当日導師を命じられた私は、父の思いを胸におじ・おばのことをさんざん皮肉り、「お念仏をもうす者が、自分の為だけの気休めの占いを気にしてどうする」となじりました。法事の後の会食の席で、おじ・おばは「やあ甥っ子にやられた」と苦笑いしきりでしたが、座の中一番憔悴していたのは父でした。そして私の杯を受けながら「お前の言う通りだ。私はこの歳まで自分の為にしか生きて来なかった、じいさんが死んで五十年やっとその声が聞こえた。気休めで生きていたのは自分のことだった」と涙を流していたのです。私は願いのありかを見た思いでした。
実は、この私を問うてくる親の願い、そして本当に生きよという仏様の本願、この二つこそ私が生きている動機でしょう。親と仏様に呼ばれて私があったのです。お釈迦様が菩提樹の下に引き据えられたのは親の願い、そこで本当に生きよ、本願に生きよ、本願こそがお前のいのちだと。
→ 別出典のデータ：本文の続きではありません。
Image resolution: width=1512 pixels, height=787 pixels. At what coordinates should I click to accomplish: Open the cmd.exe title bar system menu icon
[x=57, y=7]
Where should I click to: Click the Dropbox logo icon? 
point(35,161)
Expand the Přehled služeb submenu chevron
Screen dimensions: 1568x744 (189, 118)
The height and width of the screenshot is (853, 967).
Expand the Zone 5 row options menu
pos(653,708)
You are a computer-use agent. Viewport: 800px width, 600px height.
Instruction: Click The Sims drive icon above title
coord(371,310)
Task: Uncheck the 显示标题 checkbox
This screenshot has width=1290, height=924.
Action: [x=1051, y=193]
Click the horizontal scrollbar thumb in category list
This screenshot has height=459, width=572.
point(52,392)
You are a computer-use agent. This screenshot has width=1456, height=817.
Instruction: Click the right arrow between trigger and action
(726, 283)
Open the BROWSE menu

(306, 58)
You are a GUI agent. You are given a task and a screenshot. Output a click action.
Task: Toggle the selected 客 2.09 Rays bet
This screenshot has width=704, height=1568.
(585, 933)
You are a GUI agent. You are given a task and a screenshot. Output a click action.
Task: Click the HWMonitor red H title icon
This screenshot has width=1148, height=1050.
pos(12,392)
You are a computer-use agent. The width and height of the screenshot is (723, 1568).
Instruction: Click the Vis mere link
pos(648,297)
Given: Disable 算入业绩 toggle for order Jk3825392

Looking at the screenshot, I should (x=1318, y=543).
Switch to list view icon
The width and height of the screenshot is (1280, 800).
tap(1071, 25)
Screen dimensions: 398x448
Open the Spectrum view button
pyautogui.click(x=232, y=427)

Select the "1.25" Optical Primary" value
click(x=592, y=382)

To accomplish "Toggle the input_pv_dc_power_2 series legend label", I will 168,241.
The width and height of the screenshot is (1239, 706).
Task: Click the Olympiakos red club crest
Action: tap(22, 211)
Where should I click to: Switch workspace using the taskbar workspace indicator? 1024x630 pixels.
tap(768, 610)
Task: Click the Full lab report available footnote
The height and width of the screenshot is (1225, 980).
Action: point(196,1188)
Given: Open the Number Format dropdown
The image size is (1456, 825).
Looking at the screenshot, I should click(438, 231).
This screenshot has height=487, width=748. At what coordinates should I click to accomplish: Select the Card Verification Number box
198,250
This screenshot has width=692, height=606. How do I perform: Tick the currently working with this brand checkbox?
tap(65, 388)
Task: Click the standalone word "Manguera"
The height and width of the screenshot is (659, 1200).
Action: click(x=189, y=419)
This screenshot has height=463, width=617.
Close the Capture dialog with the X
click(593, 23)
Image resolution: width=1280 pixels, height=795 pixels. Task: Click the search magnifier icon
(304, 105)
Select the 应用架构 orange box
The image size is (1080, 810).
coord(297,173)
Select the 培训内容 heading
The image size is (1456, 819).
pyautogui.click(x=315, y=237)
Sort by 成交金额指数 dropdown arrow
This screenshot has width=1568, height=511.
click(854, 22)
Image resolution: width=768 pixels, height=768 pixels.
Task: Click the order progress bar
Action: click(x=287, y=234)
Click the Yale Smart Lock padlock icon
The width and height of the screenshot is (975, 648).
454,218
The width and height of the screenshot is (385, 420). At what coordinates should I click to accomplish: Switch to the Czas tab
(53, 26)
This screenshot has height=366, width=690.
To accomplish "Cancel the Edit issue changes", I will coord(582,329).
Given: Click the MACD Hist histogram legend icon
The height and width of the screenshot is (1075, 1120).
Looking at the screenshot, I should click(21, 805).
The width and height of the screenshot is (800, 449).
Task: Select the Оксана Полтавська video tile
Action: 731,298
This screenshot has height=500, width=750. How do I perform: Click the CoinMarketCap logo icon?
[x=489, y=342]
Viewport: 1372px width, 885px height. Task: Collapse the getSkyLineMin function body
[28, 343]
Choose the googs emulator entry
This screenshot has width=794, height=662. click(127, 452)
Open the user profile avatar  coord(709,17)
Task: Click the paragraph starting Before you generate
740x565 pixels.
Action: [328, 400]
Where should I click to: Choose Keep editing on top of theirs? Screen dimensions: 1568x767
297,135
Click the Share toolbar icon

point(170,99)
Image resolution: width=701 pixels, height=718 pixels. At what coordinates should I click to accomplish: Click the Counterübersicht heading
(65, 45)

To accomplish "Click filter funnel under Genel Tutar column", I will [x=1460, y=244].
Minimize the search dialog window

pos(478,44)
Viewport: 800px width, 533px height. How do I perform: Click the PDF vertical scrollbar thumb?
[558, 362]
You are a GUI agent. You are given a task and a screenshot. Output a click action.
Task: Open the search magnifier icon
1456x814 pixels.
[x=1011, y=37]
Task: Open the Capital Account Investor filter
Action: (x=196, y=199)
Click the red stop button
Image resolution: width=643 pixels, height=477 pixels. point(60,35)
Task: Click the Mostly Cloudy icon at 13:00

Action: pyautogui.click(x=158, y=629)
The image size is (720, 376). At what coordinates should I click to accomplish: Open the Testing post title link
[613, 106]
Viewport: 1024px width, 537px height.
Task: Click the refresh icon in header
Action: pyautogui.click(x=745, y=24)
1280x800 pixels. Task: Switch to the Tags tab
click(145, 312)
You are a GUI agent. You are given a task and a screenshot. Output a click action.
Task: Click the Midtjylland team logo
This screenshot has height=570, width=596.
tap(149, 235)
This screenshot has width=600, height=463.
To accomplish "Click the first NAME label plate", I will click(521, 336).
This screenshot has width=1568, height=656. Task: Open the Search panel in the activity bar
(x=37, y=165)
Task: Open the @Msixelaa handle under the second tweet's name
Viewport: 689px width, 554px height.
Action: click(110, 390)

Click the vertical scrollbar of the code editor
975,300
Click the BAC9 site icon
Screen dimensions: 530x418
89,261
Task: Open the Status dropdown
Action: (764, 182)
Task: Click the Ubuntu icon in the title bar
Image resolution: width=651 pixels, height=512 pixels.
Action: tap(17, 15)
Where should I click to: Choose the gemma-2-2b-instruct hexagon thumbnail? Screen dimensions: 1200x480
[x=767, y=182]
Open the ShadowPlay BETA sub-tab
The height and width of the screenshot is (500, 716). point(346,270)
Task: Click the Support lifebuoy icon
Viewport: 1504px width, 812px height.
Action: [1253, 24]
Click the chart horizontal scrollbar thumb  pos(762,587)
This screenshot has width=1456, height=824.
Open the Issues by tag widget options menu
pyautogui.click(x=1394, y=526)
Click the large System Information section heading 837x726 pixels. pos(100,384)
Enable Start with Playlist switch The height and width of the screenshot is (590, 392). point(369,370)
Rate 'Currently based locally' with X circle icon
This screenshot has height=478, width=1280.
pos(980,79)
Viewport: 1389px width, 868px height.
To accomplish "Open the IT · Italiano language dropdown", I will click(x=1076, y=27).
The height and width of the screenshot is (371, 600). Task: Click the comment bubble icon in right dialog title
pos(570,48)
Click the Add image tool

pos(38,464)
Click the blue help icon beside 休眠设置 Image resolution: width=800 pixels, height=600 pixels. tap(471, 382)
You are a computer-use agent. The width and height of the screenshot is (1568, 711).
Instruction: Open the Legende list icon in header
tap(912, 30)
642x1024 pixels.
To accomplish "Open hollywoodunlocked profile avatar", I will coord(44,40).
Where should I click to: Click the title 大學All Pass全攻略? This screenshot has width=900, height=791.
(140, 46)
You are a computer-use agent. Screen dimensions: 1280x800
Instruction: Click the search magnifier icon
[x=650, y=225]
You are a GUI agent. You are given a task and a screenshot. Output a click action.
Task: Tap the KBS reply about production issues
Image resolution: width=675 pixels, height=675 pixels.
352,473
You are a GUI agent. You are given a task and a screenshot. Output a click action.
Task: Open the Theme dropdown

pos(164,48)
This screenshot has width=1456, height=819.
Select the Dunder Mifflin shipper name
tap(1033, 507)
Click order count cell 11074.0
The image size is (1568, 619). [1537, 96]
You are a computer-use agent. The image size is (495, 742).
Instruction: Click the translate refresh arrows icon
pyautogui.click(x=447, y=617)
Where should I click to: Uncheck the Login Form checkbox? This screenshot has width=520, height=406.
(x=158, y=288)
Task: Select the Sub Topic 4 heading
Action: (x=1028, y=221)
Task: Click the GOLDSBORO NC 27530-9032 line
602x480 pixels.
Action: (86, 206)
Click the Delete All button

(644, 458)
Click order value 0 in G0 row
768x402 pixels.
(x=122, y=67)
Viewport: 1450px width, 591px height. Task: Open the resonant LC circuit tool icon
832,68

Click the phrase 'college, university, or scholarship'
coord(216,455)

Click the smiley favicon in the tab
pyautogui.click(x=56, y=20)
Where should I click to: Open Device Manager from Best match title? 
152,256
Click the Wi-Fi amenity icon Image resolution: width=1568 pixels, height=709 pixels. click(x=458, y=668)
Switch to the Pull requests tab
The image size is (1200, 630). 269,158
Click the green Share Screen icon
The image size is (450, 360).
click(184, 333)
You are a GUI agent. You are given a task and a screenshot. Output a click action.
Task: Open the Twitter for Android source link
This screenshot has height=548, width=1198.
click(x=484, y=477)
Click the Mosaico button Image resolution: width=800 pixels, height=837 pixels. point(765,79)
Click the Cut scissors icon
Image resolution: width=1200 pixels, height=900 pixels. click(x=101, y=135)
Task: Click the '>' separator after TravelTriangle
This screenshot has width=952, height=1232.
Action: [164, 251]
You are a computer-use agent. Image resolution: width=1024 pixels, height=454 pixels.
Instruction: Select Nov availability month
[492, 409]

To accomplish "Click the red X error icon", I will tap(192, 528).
その時が、後生大事に握りしめてはなさなかった自分の思い込みのふっとぶ瞬間です。そしてこれが、偶然が必然に変わる瞬間です。待ちかまえていたものがあります。それが親であり、仏様です。私を待って待って止まぬ、いのちがあります。私の中に本当のいのちを芽吹かせる為に。ありがとうございました。